USPS realizes that with their new mail processing system, the postmark is no longer proof of the date that it received a piece of mail. Their solution is to make the customer — in the case of ballots the voter — responsible for confirming the receipt date of their piece of mail. It will be up to the voter to obtain proof of date of receipt, or without it, a ballot may not be counted.
“While the presence of a postmark on a mailpiece confirms that the postal service was in possession of the mailpiece on the date of the postmark’s inscription, the postmark date does not inherently or necessarily align with the date on which USPS first accepted possession of a mailpiece,” the proposal notes.
Voters can confirm the exact date that the postal service first accepted possession of their ballot in various ways. The customer can hand the ballot or mail to a postal clerk at the post office and request a manual postmark, purchase a “Certificate of Mailing,” or pay extra for registered or certified mail.

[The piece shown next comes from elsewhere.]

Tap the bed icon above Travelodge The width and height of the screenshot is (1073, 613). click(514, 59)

The postal service’s postmark has been considered the mail date for payments by mail, filing taxes, and other legal documents and, in 19 states and Washington, D.C., the mail date for mail-in ballots that are to be mailed by Election Day.
Recent Changes to Mail Processing System
Now, USPS is making a distinction between the postmark and what they are calling the “First Accepted Possession” of a piece of mail. The postmark only confirms that the postal service had possession of the mail on that date, not that it received the mail on that date.
This proposal is necessitated by the implementation of USPS’s mail stream restructuring, Delivering for America, that was introduced in 2021. Under this system, a piece of mail may have entered the mail stream several days before the postmark is applied. All mail is now being processed at regional postal facilities, where the postmark is applied by machines — not at local post offices. Mail can be held at the local post office or the regional postal facility for a number of days. This delay is exacerbated by weekends, holidays, and rural areas that are far from a regional postal facility.
Voters’ New Responsibility
Delivering for America has been a disaster, as previously reported in The Federalist. Since it began, every USPS Inspector General report about the regional processing facilities, most recently the St. Louis region, has been extremely critical, with reporting about delayed and mishandled mail and other issues.
President Donald Trump understands the vulnerabilities in voting by mail and recognizes the potential for election fraud. He issued Executive Order 14248 addressing these concerns and has made recent comments going even further, calling for the elimination of voting by mail. Eliminating, or drastically limiting voting by mail, and requiring that all ballots be received by Election Day, as he has suggested, would make USPS’s proposal about the postmark irrelevant.
The Postal Service has become the largest precinct in our elections and their system is not set up to handle the burden of receiving and delivering millions of ballots.
This issue with postmarks is just one more reason why we should limit voting by mail to absentee voting with an excuse. Additionally, the 20 states that use the postmark by Election Day to count a ballot should join the other 28 states that require ballots to be received by Election Day, regardless of the postmark.